冒頭のスクリーン解説に見入る生徒さんたち
生徒代表にブレーンバスターをかける関根さん

 冒頭、関根さんの幼少期から現在までの人生についてスクリーンにて紹介、その後プロレスの試合さながらのBGMにて本人登場となりました。

 続いて、定時制生徒有志とのプロレス体験となり、関根さんが技をかけ投げるシーンでは大いに会場が湧きました。特にブレーンバスター(プロレス好きにしかわからないかも知れませんが?)は本物の試合のように迫力がありました。もちろんマットを敷き安全は確保していました。

生徒代表から記念品を受け取る関根さん

 今回の講演の目的は、①いじめや病を乗り越えて、自分の能力を開花させた青春時代の話から、生徒に高校時代どのように過ごすか困難を乗り越えて、自分の夢を叶えた話から、社会生活を力強く切り開いていくにはどうしたらよいか 生徒にヒントを与えることでした。講演は、生徒から質問を受け答える形式で進められました。

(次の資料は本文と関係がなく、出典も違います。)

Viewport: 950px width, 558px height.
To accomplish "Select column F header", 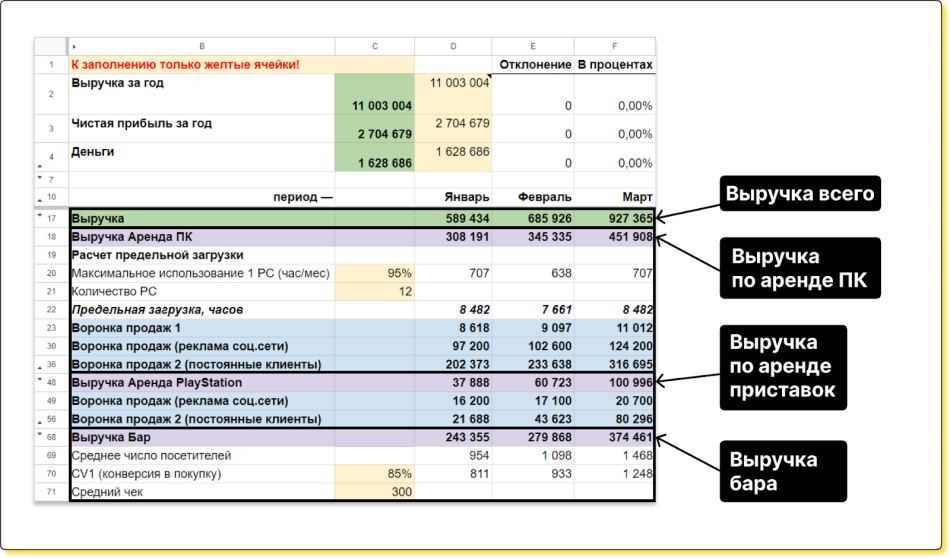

 関根さんは幼少時に足に大けがを負い、それが原因で小学校時代いじめを受けました。負けん気の強い関根さんは見返してやろうと柔道を始めました。これが格闘技を目指すきっかけとなりました。中学・高校・大学と柔道を続け、一方で友人の影響を受けプロレスファンにもなっていました。大学卒業後はプロレスの道も熱望しましたが、親の反対を受け警察官となりました。

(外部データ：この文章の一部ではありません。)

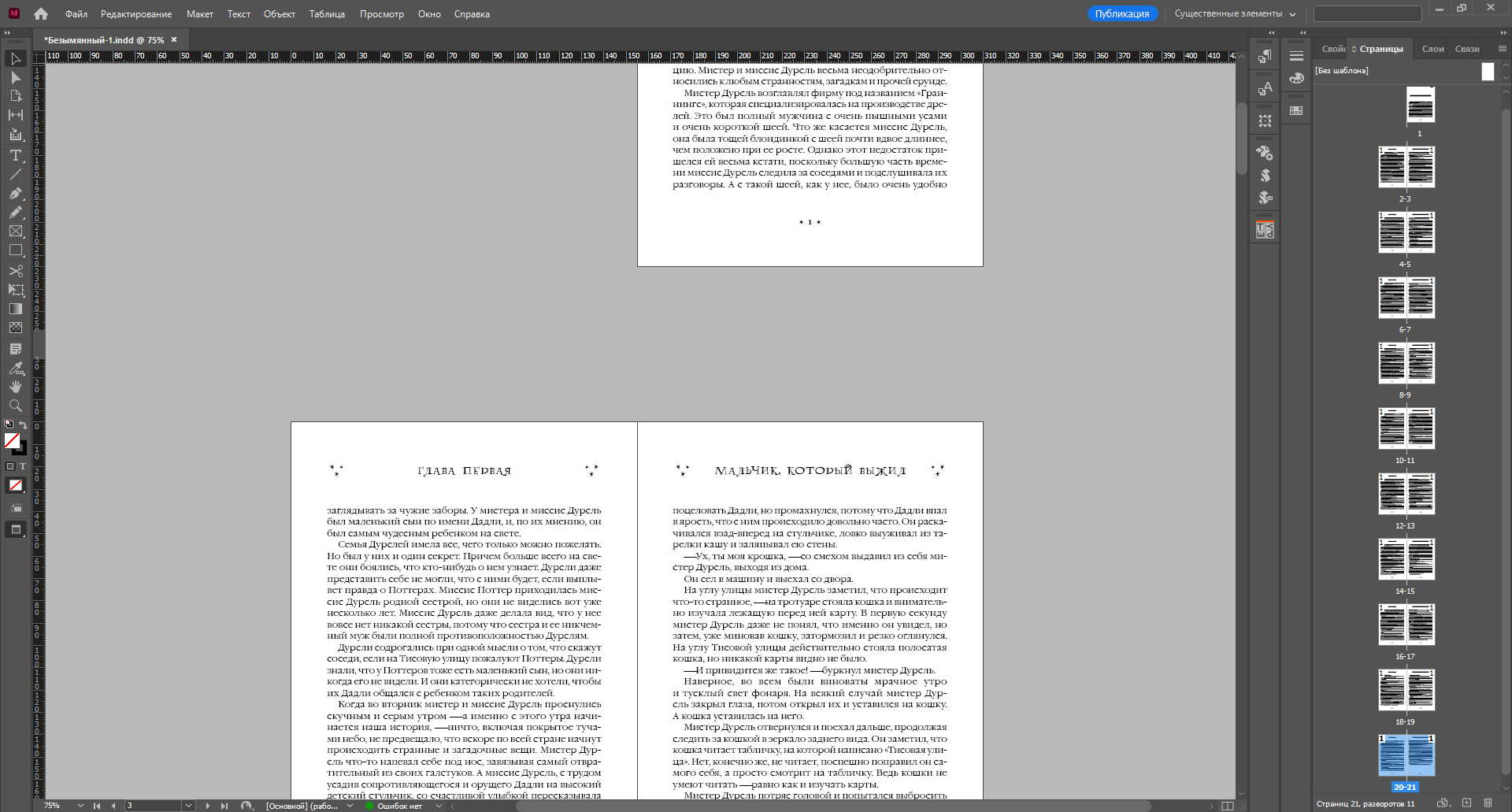Click the fill color swatch
1512x812 pixels.
tap(12, 440)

 警察官となってからは機動隊を経て刑事課に配属となりました。留置場看守時代には受刑者の身の上話を聞き、寄り添うことも必要だと感じました。その後、順調にキャリアを進めマル暴専門刑事となりました。そこでは上司との折り合いが悪く、外国人犯罪部署へ異動となりました。そこではめげずに仕事に邁進しました。新部署でのブラジル人との出会いが転機となり、ボンサイ柔術道場へ入門するキッカケとなりました。ブラジル人の自由さや優しさに感動し、生涯の友人に出会い、人生を楽しむことを学びました。格闘家に転身する大きなきっかけにもなり、自分の夢を叶えることとなりました。

 関根さんが伝えたかったことは以下のことです。困難なこと・嫌なことがあった時どう行動するか、自分を大きくさせるチャンスだと思うことです。何か嫌なことがあったら、いつも心の中で「ありがとう」と思うようする。「何でありがとうなんだろう」と考えるようになる、その繰り返しで自分の心が変わっていきます。又、人生の分岐点は必ず来ます。昔は苦しい方を選びましたが、皆さんは人生楽しい方・かっこいい方を選択すると良い。夢を追いかけることについては、諦めないということ以外にその夢が本当に自分の夢か考えること、本当の夢は苦労が苦労にならない。

 関根さんは別名「シュレック」(映画シュレック・見た目は恐ろしいが心優しい怪物)と呼ばれています。まさにシュレックのような強さと優しさを感じる講演会だったと思います。一プロレスファンとしても大いに感動しました。